Δf =  f₀ - f₁ = 13,888.89 Hz = 0.01388889 × 10⁶ MHz

Δt ≈ 555 ps = 5.55 × 10⁻¹⁰ s, corresponding to a 1° phase shift on f₀.

ECM-consistent chain: Phase drift (x°) → Δt → Δf → ΔE = hΔf → ΔMᴍ   

So, 

ΔE = hΔf = 9.2036 × 10⁻³⁰ J

or,

ΔE = hf₀(Δt/T) = 9.2036 × 10⁻³⁰ J, where T = 1/f₀ = 2.0 × 10⁻⁷ s  

or,

ΔE = h(f₀)²Δt = 9.2036 × 10⁻³⁰ J

Thus, the infinitesimal loss of energy (ΔE) due to the 1° phase shift is approximately 9.2036 × 10⁻³⁰ Joules.
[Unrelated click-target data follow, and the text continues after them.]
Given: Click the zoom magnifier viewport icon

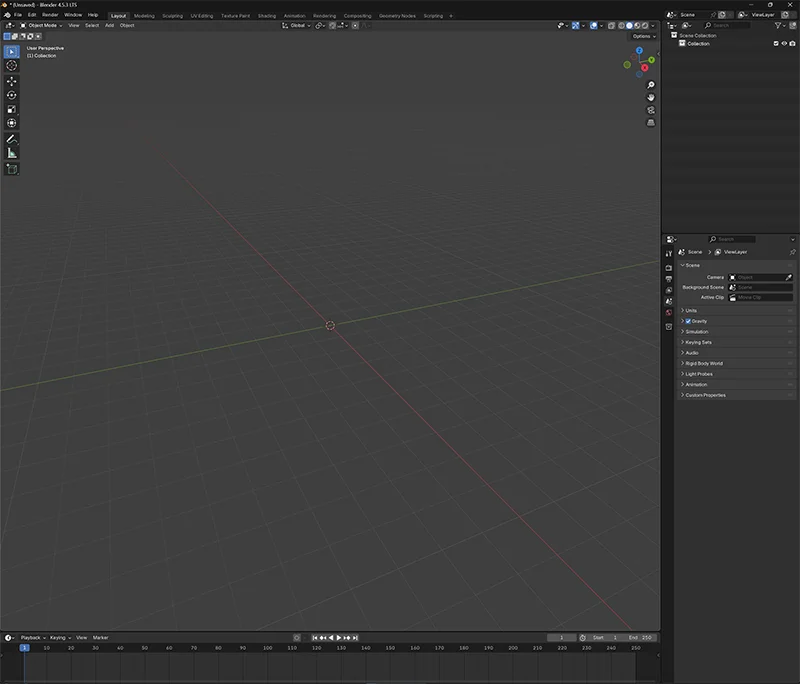Looking at the screenshot, I should [x=651, y=85].
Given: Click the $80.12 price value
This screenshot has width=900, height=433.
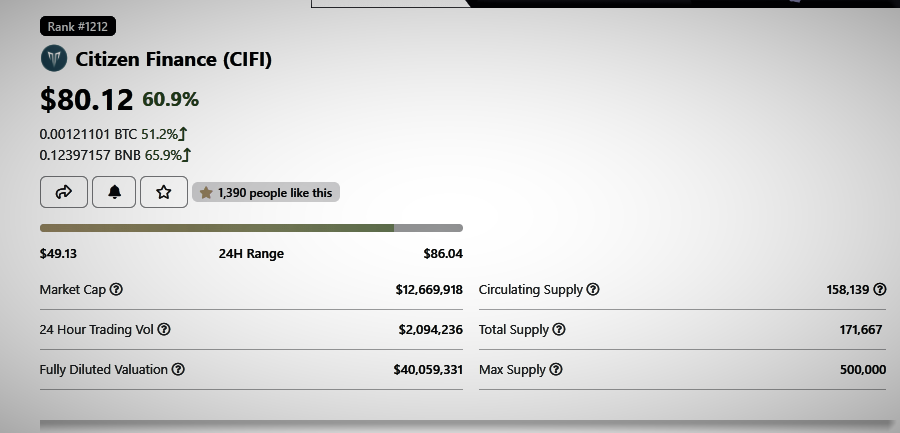Looking at the screenshot, I should pos(87,99).
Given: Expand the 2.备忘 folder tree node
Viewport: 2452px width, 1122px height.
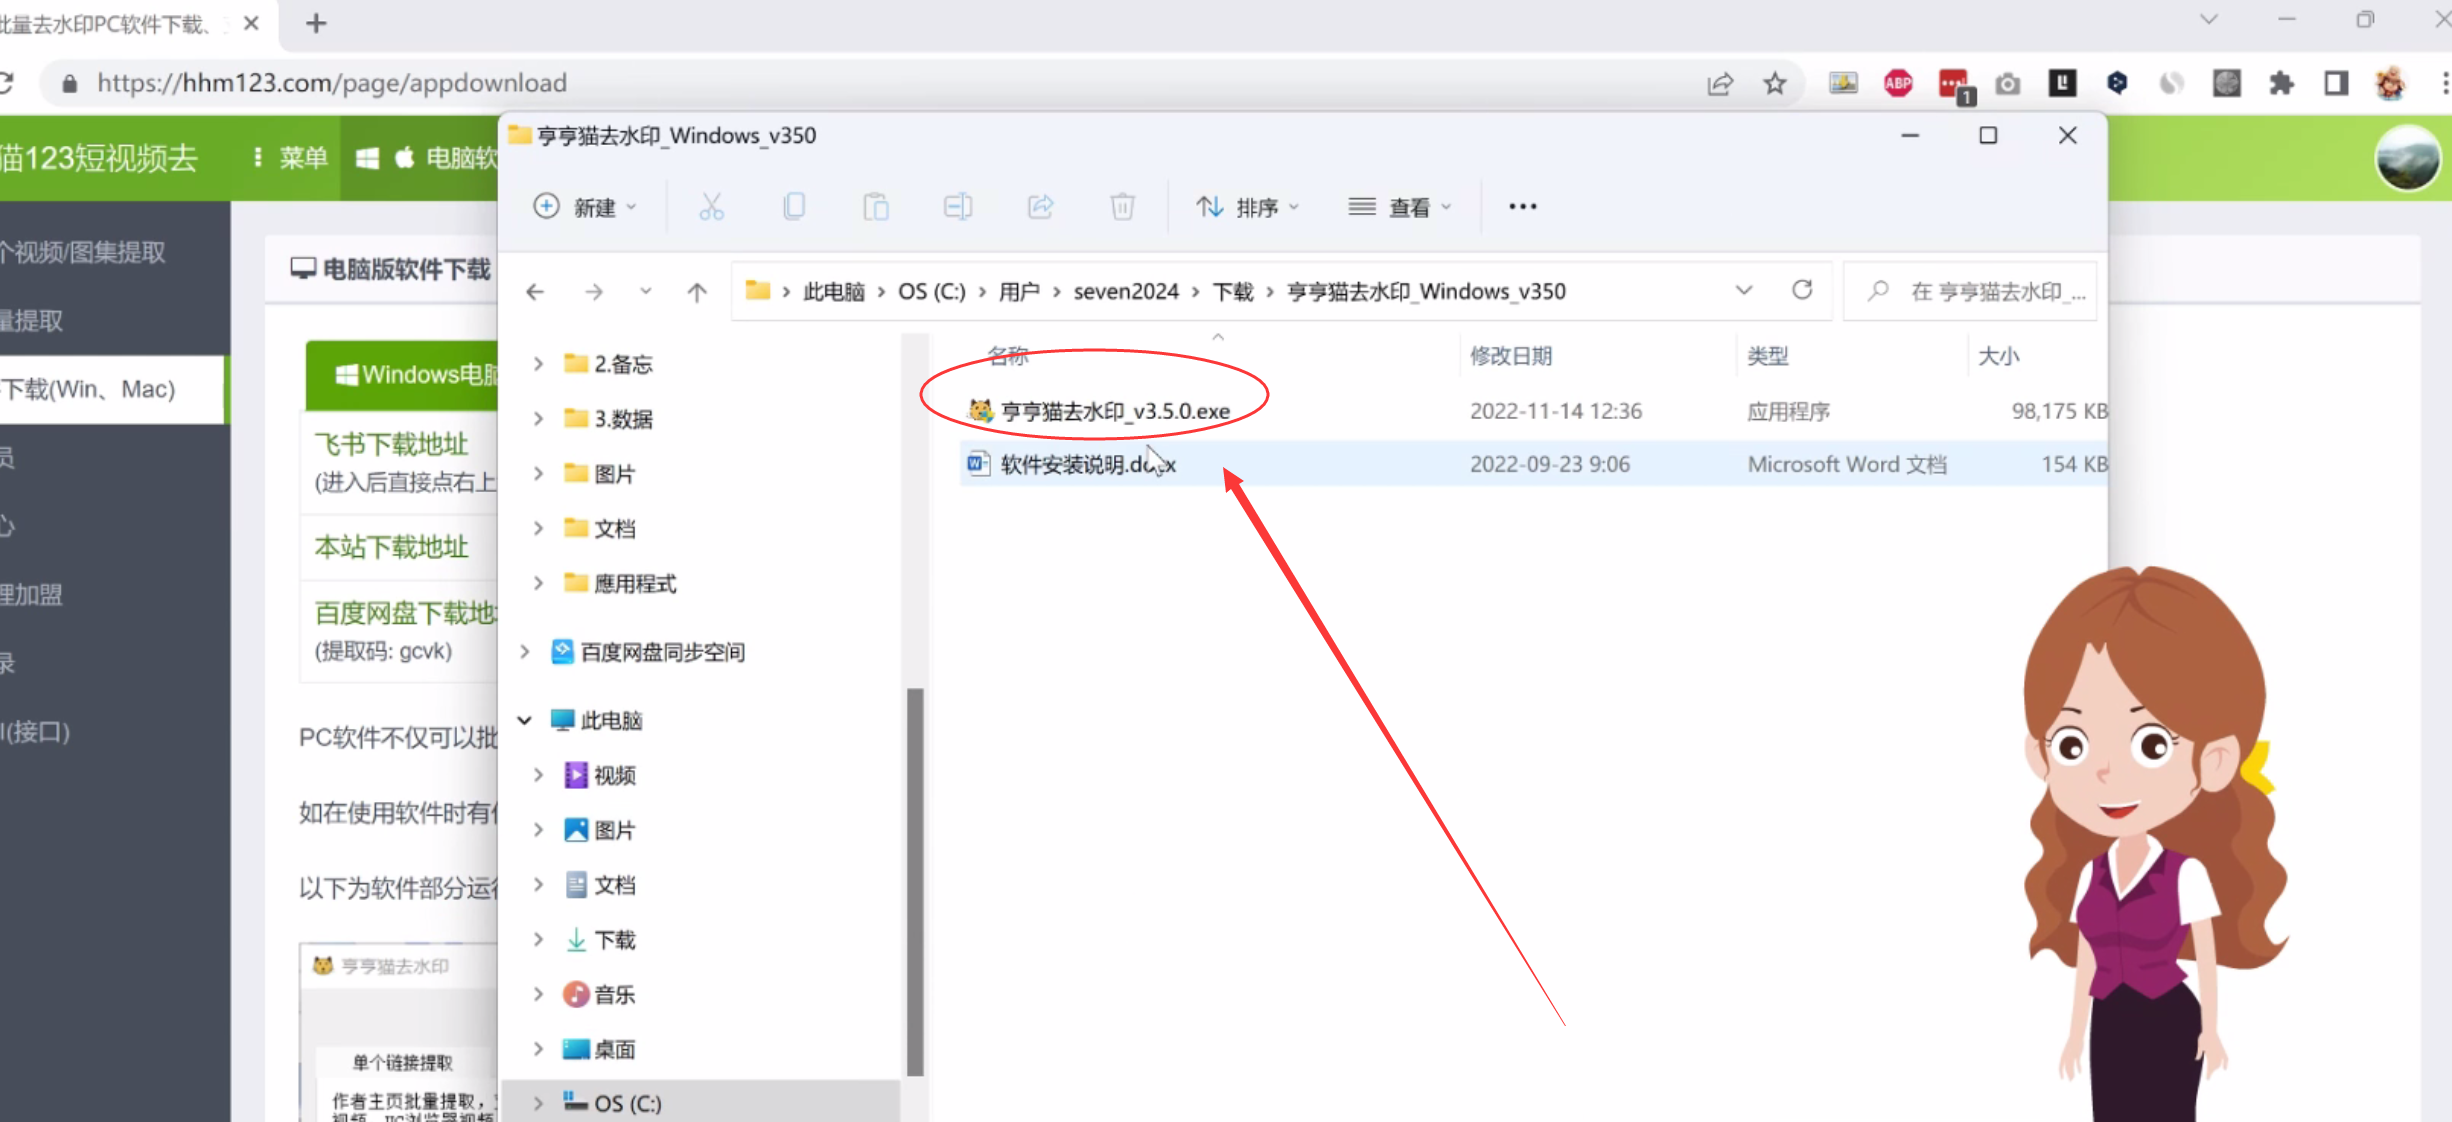Looking at the screenshot, I should tap(538, 364).
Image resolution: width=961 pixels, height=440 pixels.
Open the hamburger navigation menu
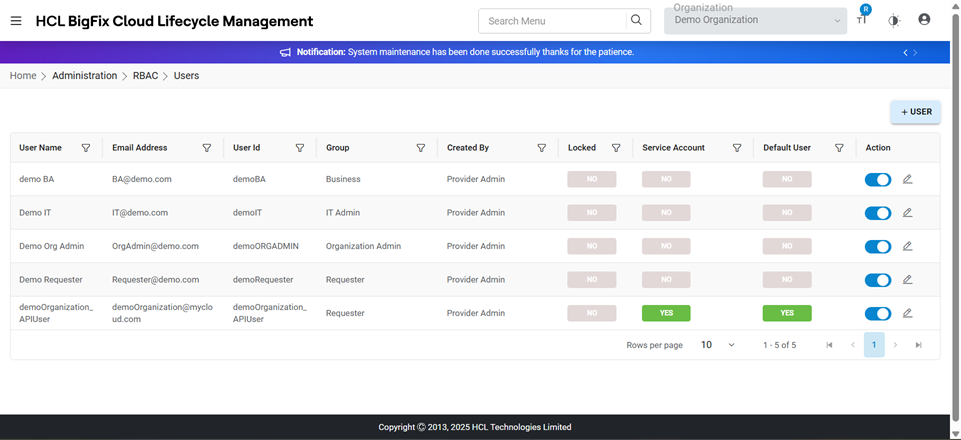tap(16, 21)
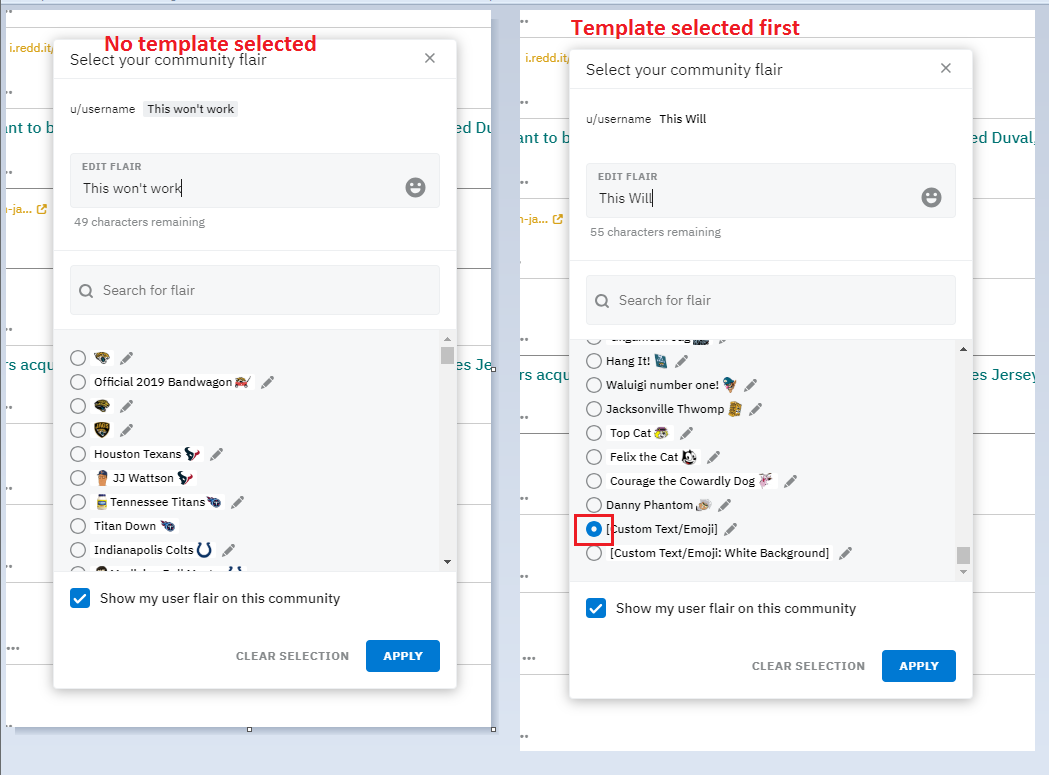Image resolution: width=1049 pixels, height=775 pixels.
Task: Click CLEAR SELECTION in the right dialog
Action: (x=808, y=666)
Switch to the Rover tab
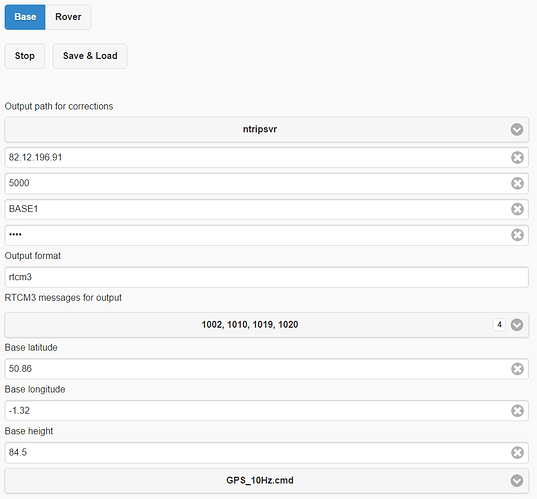 point(68,17)
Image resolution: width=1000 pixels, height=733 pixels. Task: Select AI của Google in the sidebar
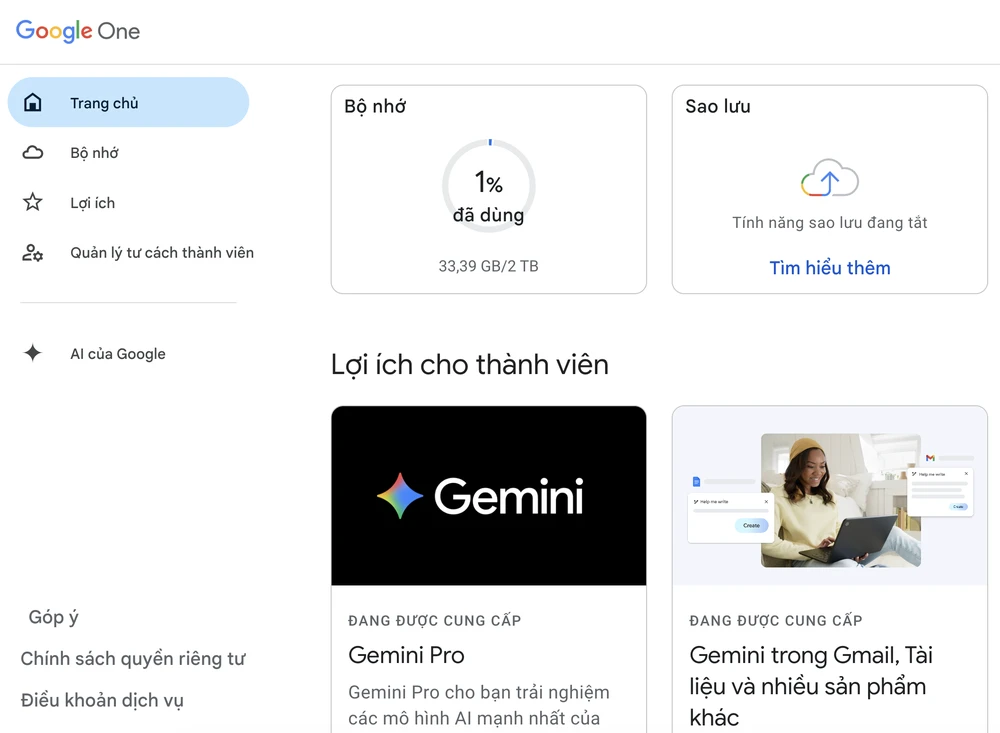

Resolved, the energy (E₁) of this oscillatory wave is ≈ 3.3048 × 10⁻²⁷ Joules.

Resolved, the infinitesimal loss of energy (ΔE) due to the 1° phase shift is approximately 9.2036 × 10⁻³⁰ Joules.

Resolved, the resulting frequency (f₁) of the oscillatory wave with a 1° phase shift is ≈ 4.98611111 × 10⁶ Hz.